* Start *

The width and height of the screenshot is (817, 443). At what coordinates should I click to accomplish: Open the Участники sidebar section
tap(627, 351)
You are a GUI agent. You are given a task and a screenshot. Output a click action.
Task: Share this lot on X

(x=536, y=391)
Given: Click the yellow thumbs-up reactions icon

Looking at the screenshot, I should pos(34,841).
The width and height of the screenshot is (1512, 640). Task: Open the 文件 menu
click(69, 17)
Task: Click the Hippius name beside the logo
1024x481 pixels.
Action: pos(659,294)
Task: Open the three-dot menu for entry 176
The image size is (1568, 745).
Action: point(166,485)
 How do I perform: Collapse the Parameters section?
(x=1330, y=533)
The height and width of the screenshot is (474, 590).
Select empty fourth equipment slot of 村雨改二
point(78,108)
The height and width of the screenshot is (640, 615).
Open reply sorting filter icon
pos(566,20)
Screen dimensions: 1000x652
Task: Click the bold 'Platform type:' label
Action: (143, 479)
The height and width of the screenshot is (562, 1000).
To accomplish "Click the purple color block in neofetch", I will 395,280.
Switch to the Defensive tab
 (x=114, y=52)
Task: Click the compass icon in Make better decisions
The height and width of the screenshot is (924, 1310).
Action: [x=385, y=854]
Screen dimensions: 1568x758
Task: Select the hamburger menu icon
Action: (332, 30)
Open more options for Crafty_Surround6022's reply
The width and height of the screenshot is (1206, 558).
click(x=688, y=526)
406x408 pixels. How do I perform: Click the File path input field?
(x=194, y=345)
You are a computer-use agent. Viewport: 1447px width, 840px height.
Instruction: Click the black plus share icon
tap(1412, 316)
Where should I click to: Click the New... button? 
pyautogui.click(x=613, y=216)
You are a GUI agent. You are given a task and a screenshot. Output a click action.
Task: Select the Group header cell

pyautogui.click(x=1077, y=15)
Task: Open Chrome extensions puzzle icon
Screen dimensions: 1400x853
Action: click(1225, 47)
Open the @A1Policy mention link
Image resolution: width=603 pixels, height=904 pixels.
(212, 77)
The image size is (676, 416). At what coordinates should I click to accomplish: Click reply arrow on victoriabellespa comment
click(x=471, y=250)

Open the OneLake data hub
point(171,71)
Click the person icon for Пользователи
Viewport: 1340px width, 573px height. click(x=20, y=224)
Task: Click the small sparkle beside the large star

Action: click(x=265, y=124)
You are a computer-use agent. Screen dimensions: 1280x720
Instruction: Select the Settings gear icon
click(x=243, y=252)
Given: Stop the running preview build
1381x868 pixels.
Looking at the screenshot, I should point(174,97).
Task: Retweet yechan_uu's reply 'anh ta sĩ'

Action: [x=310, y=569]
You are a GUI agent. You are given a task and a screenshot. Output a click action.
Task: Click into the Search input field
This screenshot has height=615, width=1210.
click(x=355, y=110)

* End *

Reproduce word for word the lines of the material from the one containing "Task: Click the small" through the last line of the material, including both of those lines.

Task: Click the small sparkle beside the large star

Action: click(x=265, y=124)
You are a computer-use agent. Screen dimensions: 1280x720
Instruction: Select the Settings gear icon
click(x=243, y=252)
Given: Stop the running preview build
1381x868 pixels.
Looking at the screenshot, I should point(174,97).
Task: Retweet yechan_uu's reply 'anh ta sĩ'

Action: [x=310, y=569]
You are a GUI agent. You are given a task and a screenshot. Output a click action.
Task: Click into the Search input field
This screenshot has height=615, width=1210.
click(x=355, y=110)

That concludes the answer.